Population (September 2025)
- • Municipality: 342
- • Municipality density: 35.6/sq mi (13.7/km^{2})
- • Village: 243
- Time zone: GMT
- • Summer (DST): UTC+1 (WEST)
- Postal code: FO 970
- Climate: Cfc
- Website: https://sumba.fo/

= Sumba, Faroe Islands =

Sumba is the southernmost village of the Faroe Islands, located on the island of Suðuroy. It is located in Sumbiar Municipality.

==Municipality==
The municipality has 342 inhabitants (as of March 2023). 254 of these people live in Sumba. The other villages in the Municipality of Sumba are: Lopra (76 inhabitants), Akrar (12 inhabitants), and formerly Víkarbyrgi (0 inhabitants).

Sumba is known for several things, including the high bird cliff of Beinisvørð and the local practice of Faroese chain dancing. They are very good dancers and have a long tradition for singing long songs along with the chain dance. Poul F. Joensen (born 1898 - died 1970) is one of the most famous Faroese poets; he was born in Sumba and grew up there. Later he got married and moved to Froðba.

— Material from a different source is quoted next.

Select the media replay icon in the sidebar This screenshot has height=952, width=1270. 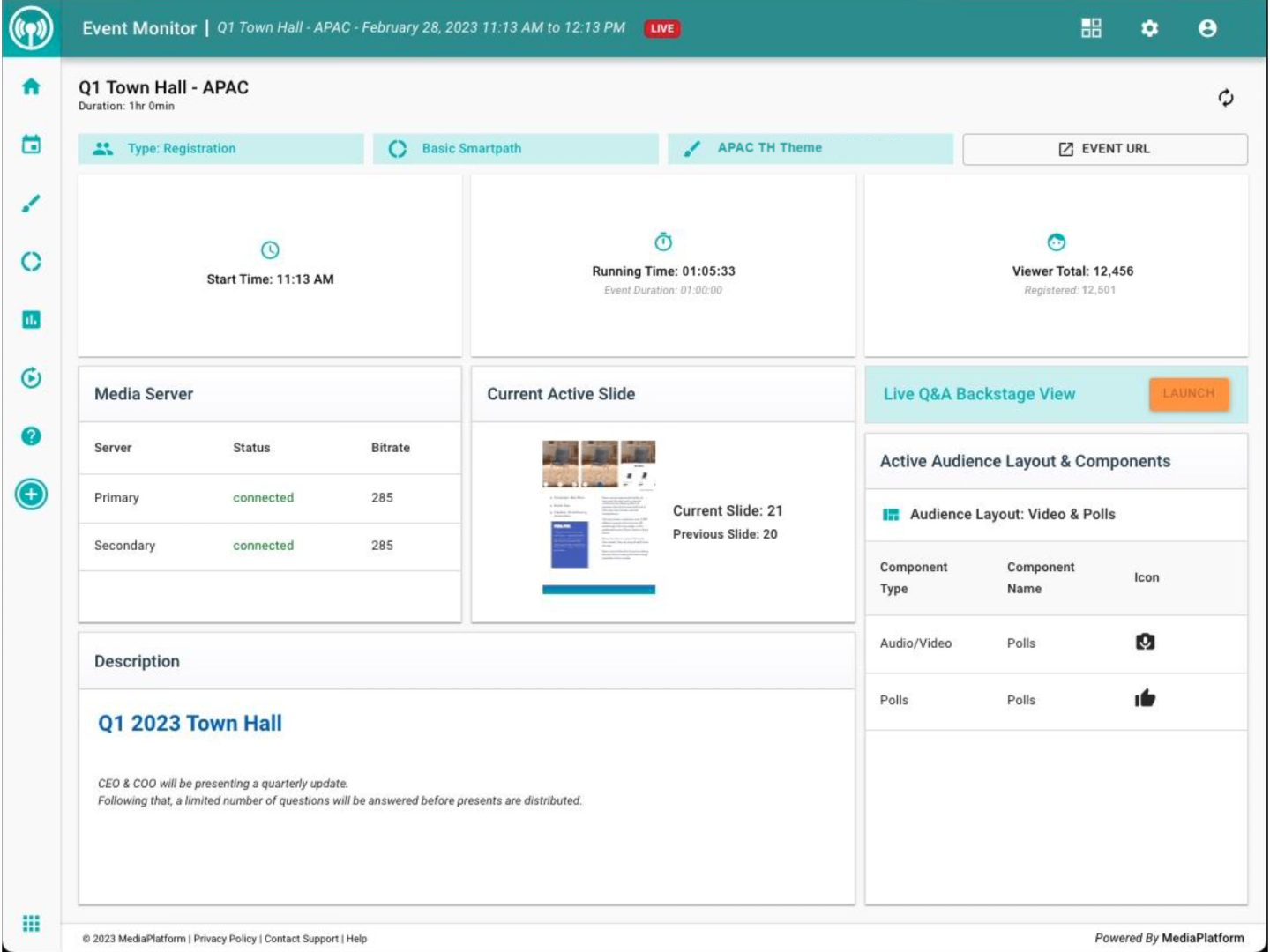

Residents of the village are known as Sumbingar. The name Sumba or Sunnba is from the old name of the village which was Sunnbø/ba or Sunnbøur which means the southernmost village, but over the years misspellings by Danish rulers have led to the name Sumba. High mountains separate the village from the other settlements of the island. The village lies on the west coast as the only one on the island except from Fámjin.
Sumba is said to be one of the oldest villages in the Faroe Islands. Excavations have shown traces from people from the 7th century. Sumba is an impressive village in its natural setting.
The church in Sumba dates from 1887.

Sumba lies behind high mountains and it used to be difficult to reach in wintertime when the storms raged, but now there is a tunnel, which makes all transport much easier. Just outside the coast of Sumba is the islet of Sumbiarhólmur. In summertime men from Sumba take 7 or 8 rams out on the islet and collect them again in September. The rams gain much weight when they are grazing on Sumbiarhólmur, up to 30 pounds, and the meat gets much tastier according to the people from Sumba.
In 1997 a tunnel was bored through the mountains from Lopra to Sumba. This makes life easier for people in Sumba who work in Vágur or Tvøroyri.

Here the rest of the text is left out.